Venkatasubramanian, R.; Darrah, M. A.; Mahoney, S. A.; Hutton, D. A.; Maurer, G. S.; Ludwig, K. R.; VanDongen, N. S.; Greenberg, N. T.; Longtine, A. G.; Brunt, V. E.; Singh, P.; Galligan, J. J.; Trujillo, M. N.; Kapahi, P.; Melov, S.; Campisi, J.; Rossman, M. J.; Seals, D. R.; Clayton, Z. S.
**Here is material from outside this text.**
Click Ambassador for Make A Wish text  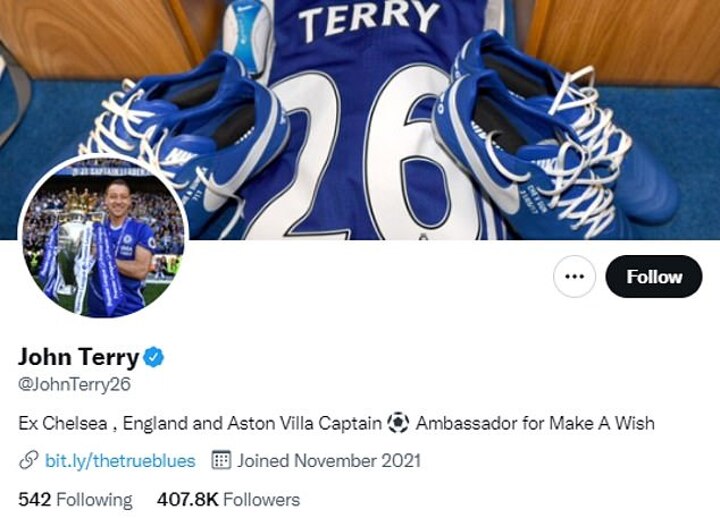pos(535,423)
Background: Mechanisms underlying Doxorubicin (Doxo) chemotherapy-induced aortic stiffening are incompletely understood. Objectives: Determine the role of cellular senescence and the senescence-associated secretory phenotype (SASP) in mediating Doxo-induced aortic stiffening and the influence of senolytic therapy. Methods: Aortic stiffness (aortic pulse-wave velocity [PWV]), and associated mechanisms were assessed in young adult p16-3MR mice, a model that allows for genetic-based clearance of senescent cells with ganciclovir [GCV]. Young (4-6 month) mice were injected with Doxo and subsequently treated with GCV or the senolytic ABT263. We evaluated the influence of SASP-associated circulating factors in plasma (the circulating SASP milieu) in mediating aortic stiffening ex vivo (aortic elastic modulus) and examined the contribution of glycation stress. Results: Doxo increased aortic PWV (425 vs. control, 353 cm/sec; P<0.05), an effect prevented by both GCV (348 cm/sec) and ABT263 (342 cm/sec; P<0.05 for both vs. Doxo). Plasma from Doxo-treated mice induced aortic stiffening ex vivo (P<0.05 vs. plasma from control mice), whereas plasma from Doxo-GCV and Doxo-ABT263 groups did not. Glycation stress was implicated in SASP-mediated aortic stiffening with Doxo, as inhibition of receptor mediated glycation stress signaling attenuated plasma-induced aortic stiffening. Conclusion: Cellular senescence and the circulating SASP milieu contribute to Doxo-induced aortic stiffening. Senolytics hold promise for preserving aortic stiffening following Doxo exposure.